# start of Text extract
Day 6: Thursday 10.06.21 - Has anyone seen Mr Ford?
Updated: Jun 14, 2021
Today we’re off to Lindisfarne, otherwise know as Holy Island which lies further up the coast from where we are at Beadnell. It’s reached by a causeway which becomes submerged every day when the tides come in so you have to manage your trip by keeping in line with the tide timetable. We don’t want to be the car that gets stuck on the causeway and end up in the ‘idiots hut’ having to be rescued by the RNLI so we planned our trip meticulously down to the last minute. What with our track record of incidents we could just see the car floating down the estuary and us three stuck in ‘the box’. Remembering our mantra ‘no speeding, no parking tickets, no incidents’ we thought we’d get there at around 10am, walk around the island which takes approx two hours, have a coffee and leave at 1pm. The tide was due in at 13.55 which would give us plenty of time to drive off the island.
Excursion sorted we headed down to breakfast at 8am and met up with Sue and Graham where we exchanged news of what we’d been up to the previous day and what we were intending to do that day, amongst other things. Talking about what we do for a job Graham’s philosophy is ‘you go to work with the end goal in sight’….meaning if you don’t like going to work just remember why you’re going.
# end of Text extract
▸ Exercise instructions
a – In the Lindisfarne travel diary, rewrite the part that opens with the words containing "Excursion sorted we" and closes with "why you’re going.", changing "philosophy" to "motto".
b – In the Lindisfarne travel diary, what time was the tide due in?
c – Carry on writing the Lindisfarne travel diary from its last sentence.
The listing has no connection to the travel diary.
# start of Dataset excerpt
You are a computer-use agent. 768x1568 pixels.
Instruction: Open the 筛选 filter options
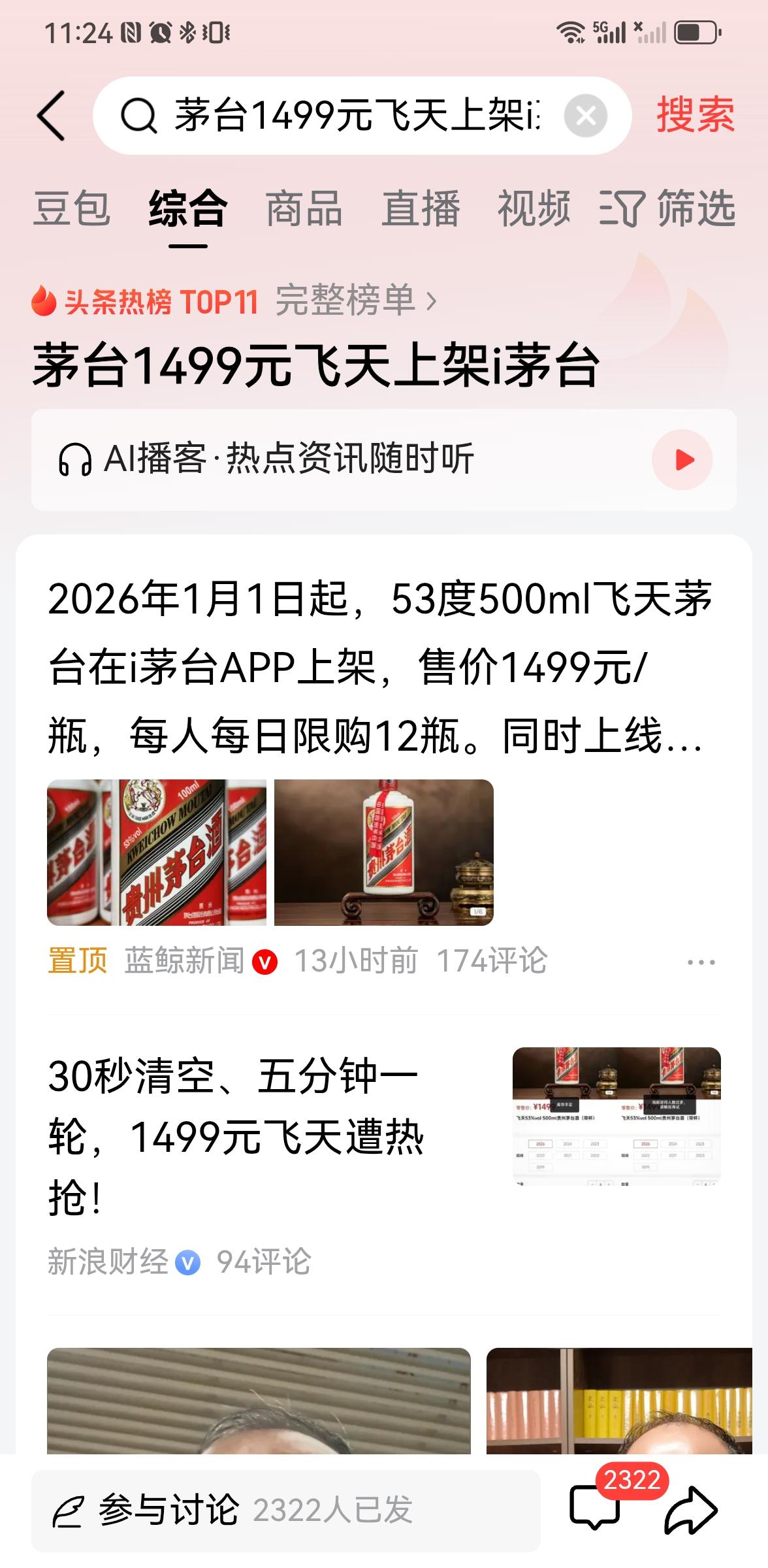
# end of Dataset excerpt
▸ In response
a –
Excursion sorted we headed down to breakfast at 8am and met up with Sue and Graham where we exchanged news of what we’d been up to the previous day and what we were intending to do that day, amongst other things. Talking about what we do for a job Graham’s motto is ‘you go to work with the end goal in sight’….meaning if you don’t like going to work just remember why you’re going.

b – At 13.55.

c –
With that in mind we wished each other a good day, packed up the car and with Maice in the drivers seat, Pearl in the navigational seat hooked up with SatNav Steve and me in the back seat with Marvin, who incidentally had been there throughout the whole journey hidden under a plethora of jackets and hats we set off. To be honest we didn’t need the services of SatNav Steve all we needed to do was follow the coast road north and turn right at the signpost to Holy Island, but you never know. We can go wrong anywhere. As it was we didn’t get lost, thankfully, and arrived on Holy Island, with the other hoards of sightseers at 10am. Where to go first? We could have done with a coffee but conscious of the time restraints we saw the castle and headed off in that direction. Now owned by the National Trust you had to pre-book if you wanted to go in and as we hadn’t pre-booked, we didn’t go in so walked around it instead.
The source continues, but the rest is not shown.